* **What you should do**
Below are the records. Retype exactly the lines between the lines holding "Click the calendar icon for הזמנות ואורחים" and "Given: Click the 14:14 time axis label", inclusive.

* **Source data**
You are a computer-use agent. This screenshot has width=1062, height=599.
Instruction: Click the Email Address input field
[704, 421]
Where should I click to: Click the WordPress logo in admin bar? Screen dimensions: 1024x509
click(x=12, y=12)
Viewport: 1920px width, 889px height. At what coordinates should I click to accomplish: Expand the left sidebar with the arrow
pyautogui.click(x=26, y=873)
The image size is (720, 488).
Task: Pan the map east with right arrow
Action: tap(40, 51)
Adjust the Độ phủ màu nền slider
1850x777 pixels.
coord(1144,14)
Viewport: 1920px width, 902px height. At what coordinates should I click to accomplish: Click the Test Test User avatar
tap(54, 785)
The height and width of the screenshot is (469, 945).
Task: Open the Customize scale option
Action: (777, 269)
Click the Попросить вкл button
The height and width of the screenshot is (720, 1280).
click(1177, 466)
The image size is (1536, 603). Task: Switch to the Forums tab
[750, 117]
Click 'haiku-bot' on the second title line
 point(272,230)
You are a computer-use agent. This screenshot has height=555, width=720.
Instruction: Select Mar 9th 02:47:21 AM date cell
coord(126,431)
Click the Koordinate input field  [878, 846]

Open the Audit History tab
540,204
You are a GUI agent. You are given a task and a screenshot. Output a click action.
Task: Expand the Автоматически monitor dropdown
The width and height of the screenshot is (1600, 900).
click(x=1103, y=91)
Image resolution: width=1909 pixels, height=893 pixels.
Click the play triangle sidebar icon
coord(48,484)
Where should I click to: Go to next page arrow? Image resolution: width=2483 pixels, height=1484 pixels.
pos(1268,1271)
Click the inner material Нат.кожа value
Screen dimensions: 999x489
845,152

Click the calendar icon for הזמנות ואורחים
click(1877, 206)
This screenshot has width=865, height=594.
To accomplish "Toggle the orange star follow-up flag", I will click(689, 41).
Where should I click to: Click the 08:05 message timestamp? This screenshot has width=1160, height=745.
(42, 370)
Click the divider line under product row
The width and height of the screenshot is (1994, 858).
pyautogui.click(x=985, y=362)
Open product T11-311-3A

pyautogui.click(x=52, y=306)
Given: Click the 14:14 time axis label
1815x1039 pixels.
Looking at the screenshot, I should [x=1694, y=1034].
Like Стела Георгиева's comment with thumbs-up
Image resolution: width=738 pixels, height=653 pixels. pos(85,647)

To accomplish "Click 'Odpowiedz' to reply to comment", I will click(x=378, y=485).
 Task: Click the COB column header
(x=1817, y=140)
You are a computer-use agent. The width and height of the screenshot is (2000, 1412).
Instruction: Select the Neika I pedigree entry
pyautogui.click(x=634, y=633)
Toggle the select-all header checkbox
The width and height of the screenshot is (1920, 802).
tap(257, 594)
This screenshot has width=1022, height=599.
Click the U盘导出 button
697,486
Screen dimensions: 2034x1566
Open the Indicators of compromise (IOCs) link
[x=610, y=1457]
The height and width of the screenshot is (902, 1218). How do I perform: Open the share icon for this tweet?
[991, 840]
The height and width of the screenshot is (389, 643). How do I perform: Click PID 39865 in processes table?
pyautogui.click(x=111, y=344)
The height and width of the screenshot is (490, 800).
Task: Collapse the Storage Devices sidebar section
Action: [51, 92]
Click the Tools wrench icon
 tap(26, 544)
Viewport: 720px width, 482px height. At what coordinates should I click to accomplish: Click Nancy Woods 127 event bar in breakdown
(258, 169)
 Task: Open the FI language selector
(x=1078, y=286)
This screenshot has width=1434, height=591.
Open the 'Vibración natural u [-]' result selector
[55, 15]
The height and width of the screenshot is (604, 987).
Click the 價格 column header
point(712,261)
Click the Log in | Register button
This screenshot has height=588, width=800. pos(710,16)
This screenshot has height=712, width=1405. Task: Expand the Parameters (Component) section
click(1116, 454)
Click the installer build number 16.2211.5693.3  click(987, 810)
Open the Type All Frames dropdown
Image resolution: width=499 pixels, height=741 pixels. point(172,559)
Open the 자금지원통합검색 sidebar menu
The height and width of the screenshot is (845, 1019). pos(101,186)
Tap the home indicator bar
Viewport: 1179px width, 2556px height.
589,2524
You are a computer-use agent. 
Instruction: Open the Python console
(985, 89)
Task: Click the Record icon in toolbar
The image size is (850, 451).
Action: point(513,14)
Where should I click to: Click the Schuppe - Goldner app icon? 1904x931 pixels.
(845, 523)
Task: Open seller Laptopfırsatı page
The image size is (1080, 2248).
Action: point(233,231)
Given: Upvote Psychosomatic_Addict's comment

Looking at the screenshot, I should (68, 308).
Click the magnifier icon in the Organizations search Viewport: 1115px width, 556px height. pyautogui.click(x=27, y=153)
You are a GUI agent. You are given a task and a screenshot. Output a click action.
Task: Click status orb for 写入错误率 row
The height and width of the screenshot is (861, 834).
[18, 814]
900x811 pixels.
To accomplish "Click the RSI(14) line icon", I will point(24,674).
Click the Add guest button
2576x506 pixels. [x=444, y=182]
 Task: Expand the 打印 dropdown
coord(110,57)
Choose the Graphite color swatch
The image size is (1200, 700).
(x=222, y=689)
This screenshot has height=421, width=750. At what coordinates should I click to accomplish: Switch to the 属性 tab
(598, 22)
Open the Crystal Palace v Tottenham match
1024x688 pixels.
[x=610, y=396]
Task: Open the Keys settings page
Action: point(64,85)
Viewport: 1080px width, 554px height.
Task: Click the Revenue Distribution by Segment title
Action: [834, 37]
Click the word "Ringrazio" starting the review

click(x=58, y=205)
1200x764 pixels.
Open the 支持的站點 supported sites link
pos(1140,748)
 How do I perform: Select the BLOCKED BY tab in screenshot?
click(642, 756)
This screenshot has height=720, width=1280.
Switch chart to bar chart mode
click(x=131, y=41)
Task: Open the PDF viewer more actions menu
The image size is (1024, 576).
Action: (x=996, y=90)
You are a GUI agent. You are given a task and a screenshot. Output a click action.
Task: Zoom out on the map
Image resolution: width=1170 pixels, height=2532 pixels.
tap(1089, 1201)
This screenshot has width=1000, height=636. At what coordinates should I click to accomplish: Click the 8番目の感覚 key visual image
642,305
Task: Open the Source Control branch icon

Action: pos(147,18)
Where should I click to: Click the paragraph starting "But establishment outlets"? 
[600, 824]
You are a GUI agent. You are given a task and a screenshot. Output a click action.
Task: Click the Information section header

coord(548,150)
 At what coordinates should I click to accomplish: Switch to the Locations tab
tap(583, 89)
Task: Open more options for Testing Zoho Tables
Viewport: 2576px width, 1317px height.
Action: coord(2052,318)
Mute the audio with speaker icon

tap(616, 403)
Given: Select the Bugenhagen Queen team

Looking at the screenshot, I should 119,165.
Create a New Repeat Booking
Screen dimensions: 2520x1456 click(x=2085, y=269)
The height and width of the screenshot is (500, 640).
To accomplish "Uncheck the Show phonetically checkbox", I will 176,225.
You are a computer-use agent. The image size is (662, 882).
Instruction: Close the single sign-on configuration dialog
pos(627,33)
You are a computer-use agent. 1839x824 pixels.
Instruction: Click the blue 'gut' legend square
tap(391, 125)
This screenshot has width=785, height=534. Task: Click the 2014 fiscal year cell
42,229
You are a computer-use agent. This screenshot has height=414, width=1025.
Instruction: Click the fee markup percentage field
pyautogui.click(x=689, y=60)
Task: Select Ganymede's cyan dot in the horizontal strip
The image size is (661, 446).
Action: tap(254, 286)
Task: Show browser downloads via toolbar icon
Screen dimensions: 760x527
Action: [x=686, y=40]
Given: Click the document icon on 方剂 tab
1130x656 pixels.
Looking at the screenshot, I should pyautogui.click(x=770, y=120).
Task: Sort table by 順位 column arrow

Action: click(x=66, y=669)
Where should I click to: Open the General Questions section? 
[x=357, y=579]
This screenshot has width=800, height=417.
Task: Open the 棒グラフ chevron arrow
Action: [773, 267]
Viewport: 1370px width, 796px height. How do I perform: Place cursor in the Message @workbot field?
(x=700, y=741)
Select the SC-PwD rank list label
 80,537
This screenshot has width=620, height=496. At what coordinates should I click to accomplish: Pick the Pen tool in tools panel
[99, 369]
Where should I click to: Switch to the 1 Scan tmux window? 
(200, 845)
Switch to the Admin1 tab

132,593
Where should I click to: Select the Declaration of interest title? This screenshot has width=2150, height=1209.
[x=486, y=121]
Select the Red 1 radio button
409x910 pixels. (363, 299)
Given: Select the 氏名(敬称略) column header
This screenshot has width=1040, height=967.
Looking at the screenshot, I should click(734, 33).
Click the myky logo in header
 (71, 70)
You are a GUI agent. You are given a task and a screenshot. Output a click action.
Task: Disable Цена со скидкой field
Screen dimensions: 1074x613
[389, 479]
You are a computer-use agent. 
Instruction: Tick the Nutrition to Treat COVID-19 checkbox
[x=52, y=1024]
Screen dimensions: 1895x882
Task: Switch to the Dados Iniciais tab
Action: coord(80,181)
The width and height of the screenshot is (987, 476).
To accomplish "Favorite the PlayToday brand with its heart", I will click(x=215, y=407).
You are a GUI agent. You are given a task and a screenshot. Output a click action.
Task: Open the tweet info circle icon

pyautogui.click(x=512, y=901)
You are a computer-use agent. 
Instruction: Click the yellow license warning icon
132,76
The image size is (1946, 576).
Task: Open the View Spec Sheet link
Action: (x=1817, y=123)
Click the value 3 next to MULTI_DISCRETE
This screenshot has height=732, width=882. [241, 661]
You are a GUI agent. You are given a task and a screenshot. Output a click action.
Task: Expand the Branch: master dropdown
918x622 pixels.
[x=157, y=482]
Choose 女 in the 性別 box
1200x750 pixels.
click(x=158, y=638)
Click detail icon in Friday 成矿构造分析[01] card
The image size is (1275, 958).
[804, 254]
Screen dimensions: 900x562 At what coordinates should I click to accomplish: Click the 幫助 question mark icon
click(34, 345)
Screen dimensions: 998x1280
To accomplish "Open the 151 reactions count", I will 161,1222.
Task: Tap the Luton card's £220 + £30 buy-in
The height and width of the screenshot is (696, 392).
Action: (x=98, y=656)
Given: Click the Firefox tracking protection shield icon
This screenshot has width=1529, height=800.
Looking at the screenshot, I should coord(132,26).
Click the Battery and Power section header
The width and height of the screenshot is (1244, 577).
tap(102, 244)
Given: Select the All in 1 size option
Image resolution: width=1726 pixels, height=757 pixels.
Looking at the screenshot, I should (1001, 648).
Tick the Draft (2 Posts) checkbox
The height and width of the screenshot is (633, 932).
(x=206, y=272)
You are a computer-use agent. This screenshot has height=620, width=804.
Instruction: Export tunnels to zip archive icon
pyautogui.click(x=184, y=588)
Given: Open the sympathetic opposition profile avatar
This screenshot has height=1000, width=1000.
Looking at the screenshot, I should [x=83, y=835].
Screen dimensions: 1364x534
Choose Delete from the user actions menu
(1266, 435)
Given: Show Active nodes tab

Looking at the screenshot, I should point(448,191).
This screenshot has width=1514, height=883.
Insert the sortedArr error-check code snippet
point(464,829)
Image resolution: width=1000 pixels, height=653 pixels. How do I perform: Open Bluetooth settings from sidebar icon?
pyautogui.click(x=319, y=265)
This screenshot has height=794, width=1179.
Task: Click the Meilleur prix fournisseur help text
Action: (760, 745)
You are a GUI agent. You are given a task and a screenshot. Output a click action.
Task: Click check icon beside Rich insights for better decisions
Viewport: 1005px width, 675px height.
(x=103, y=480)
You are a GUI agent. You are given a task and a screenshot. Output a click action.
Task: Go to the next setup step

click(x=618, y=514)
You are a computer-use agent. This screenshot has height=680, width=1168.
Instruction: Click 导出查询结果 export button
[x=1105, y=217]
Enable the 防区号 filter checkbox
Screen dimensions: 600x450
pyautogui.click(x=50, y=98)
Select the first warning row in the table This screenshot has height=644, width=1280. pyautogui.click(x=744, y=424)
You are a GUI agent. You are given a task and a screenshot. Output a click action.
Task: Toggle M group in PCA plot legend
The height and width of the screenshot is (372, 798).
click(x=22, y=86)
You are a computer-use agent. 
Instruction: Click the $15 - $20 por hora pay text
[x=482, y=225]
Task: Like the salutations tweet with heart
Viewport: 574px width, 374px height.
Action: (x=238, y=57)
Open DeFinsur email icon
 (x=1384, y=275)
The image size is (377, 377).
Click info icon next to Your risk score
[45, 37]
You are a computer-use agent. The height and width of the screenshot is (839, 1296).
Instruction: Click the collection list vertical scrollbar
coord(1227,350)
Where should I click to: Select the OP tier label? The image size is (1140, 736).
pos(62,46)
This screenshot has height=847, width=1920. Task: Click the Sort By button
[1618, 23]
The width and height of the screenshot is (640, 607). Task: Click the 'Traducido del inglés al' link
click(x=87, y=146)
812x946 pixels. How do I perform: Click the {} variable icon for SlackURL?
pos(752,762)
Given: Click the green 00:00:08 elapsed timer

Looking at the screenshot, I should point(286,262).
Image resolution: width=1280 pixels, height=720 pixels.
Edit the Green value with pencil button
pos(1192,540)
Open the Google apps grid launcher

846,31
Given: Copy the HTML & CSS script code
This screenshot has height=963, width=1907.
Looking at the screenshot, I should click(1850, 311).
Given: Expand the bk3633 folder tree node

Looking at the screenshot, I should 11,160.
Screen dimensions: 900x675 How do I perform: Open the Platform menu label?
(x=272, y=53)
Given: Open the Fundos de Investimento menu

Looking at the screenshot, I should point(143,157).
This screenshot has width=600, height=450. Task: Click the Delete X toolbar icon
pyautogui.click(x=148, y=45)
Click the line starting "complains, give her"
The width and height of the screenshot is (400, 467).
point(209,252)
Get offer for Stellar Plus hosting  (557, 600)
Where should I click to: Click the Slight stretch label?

* **Answer box**
Click the calendar icon for הזמנות ואורחים
click(1877, 206)
This screenshot has width=865, height=594.
To accomplish "Toggle the orange star follow-up flag", I will click(689, 41).
Where should I click to: Click the 08:05 message timestamp? This screenshot has width=1160, height=745.
(42, 370)
Click the divider line under product row
The width and height of the screenshot is (1994, 858).
pyautogui.click(x=985, y=362)
Open product T11-311-3A

pyautogui.click(x=52, y=306)
Given: Click the 14:14 time axis label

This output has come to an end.